Despite this, Balchunas suggests that interesting trading moves could occur. Traders might short the ETF and buy ETH because it can be staked.
On the other hand, Sigel, representing one of the ETF issuers, mentioned that they will present a compelling investment case for Ethereum. The VanEck executive explained that they have been working on finding the perfect combination of Bitcoin and Ethereum, and they will release their analysis soon.
Sigel also believes that there are many tech and equity investors seeking assets with intrinsic value who may not be aware of Ethereum’s vibrant decentralized application (DApp) ecosystem.
Siu, who collaborates with the Hong Kong government to promote Web3 development, suggests that more developments can be expected as the U.S. enters the competition in the crypto and Web3 space. Hong Kong’s Securities and Futures Commission (SFC) previously approved its first spot BTC and ETH ETFs on April 15. Siu believes that other jurisdictions may follow suit and consider their own crypto-based ETFs.
With jurisdictions worldwide embracing crypto ETFs, Siu believes that the U.S. does not want to be left behind. He states, “I think the U.S. certainly doesn’t want to play second fiddle to anyone.” This suggests that the U.S. will likely see interesting developments in the near future.
Regarding the classification of Ethereum, Hughes, the Consensys lawyer, notes that while the SEC did not explicitly state that ETH is a commodity, the approval of ETFs implies that it is.

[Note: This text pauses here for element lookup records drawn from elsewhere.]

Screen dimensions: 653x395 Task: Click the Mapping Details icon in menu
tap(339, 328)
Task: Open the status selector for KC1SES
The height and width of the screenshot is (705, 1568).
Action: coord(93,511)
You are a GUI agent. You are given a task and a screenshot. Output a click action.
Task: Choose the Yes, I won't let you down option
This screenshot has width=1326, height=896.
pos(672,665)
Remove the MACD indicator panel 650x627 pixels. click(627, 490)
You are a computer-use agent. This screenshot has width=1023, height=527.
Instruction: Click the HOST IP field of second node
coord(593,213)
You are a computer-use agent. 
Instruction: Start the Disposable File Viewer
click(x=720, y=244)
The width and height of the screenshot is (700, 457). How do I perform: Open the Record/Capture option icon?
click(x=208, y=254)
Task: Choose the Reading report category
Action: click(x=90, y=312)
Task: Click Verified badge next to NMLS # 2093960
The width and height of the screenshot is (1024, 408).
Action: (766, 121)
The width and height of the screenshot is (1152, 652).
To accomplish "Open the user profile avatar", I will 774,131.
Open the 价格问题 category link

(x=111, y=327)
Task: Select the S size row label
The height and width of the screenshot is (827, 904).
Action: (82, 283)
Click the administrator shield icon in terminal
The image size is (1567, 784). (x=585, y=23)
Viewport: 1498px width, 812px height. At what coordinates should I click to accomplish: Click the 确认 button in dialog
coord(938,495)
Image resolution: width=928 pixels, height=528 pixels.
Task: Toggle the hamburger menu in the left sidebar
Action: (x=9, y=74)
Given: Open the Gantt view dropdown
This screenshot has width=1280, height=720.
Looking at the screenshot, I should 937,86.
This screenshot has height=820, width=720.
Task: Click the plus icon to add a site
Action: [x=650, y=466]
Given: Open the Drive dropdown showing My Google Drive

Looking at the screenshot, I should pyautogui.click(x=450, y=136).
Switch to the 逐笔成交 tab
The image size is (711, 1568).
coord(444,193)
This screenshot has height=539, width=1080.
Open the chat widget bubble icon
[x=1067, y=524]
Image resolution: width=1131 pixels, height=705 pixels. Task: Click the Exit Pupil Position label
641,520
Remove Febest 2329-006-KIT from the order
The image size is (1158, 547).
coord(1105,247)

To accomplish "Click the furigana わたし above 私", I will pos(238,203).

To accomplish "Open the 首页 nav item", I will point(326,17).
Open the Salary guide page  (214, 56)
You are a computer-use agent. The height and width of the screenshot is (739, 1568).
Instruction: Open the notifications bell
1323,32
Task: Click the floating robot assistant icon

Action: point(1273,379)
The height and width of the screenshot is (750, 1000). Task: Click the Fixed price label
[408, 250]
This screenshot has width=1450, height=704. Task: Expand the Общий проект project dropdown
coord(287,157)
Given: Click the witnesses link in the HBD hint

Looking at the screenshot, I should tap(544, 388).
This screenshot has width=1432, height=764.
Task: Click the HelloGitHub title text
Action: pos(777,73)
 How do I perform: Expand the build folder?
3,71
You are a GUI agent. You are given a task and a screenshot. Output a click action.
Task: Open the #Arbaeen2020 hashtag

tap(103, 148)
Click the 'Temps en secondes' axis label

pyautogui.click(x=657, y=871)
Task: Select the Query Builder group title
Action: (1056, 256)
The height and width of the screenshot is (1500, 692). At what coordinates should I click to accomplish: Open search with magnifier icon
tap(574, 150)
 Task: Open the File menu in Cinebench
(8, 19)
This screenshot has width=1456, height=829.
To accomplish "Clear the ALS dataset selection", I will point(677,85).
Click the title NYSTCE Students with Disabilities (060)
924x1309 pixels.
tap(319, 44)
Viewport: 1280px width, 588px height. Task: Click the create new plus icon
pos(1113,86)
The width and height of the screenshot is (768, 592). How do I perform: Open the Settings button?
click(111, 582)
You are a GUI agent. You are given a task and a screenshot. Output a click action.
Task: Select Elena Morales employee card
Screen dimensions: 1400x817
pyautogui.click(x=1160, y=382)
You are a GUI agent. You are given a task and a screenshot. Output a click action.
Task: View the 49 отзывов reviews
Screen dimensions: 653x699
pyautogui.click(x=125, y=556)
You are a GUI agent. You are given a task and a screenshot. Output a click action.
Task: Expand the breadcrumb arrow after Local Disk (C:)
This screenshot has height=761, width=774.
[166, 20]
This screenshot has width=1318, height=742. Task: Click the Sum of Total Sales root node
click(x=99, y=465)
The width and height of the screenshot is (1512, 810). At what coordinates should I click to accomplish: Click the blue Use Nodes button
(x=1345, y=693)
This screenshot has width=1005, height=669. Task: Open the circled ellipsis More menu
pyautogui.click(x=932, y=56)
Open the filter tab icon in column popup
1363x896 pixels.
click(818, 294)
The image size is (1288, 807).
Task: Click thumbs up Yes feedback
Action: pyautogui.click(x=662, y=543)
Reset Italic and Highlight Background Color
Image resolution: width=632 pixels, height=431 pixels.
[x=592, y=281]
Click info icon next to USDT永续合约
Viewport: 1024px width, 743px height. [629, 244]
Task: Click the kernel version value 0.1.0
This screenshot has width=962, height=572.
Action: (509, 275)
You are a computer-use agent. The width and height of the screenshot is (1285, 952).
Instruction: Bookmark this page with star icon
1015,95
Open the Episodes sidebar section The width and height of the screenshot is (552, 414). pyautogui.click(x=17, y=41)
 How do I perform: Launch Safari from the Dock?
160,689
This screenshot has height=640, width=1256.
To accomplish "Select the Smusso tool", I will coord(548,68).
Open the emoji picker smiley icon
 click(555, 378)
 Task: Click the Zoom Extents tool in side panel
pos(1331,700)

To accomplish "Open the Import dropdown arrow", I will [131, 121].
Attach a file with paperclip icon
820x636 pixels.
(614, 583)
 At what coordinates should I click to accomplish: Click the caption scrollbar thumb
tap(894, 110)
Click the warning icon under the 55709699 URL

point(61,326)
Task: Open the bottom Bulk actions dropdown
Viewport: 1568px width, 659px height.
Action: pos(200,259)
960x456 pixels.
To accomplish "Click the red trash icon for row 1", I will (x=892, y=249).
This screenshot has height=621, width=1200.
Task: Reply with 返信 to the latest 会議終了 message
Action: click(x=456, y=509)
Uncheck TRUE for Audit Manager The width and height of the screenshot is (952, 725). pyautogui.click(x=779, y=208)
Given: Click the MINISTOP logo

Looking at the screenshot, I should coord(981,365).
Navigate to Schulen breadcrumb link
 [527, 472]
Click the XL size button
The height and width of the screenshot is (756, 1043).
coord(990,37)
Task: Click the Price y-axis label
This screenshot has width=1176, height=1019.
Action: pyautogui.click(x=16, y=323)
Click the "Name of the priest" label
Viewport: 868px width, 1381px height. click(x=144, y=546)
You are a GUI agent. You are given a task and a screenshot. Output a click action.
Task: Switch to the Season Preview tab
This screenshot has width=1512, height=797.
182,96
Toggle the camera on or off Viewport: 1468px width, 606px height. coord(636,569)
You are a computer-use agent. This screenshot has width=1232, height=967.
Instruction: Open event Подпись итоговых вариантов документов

However, Hughes believes that the SEC should be more transparent about the implications of its rulemaking.
Furthermore, Hughes remains skeptical about whether the SEC will adopt a more lenient stance on crypto-related matters in the future, despite the approval of ETFs. He suggests that this development may highlight the tensions in the legal theories that the SEC has been using to justify its enforcement actions.
In conclusion, the approval of spot Ether ETFs marks a significant milestone in the cryptocurrency industry. It not only opens up new investment opportunities but also signals a shifting tide in sentiments towards crypto in the United States. The battle between regulators and the crypto industry is far from over, and it will be interesting to see how it unfolds in the coming months.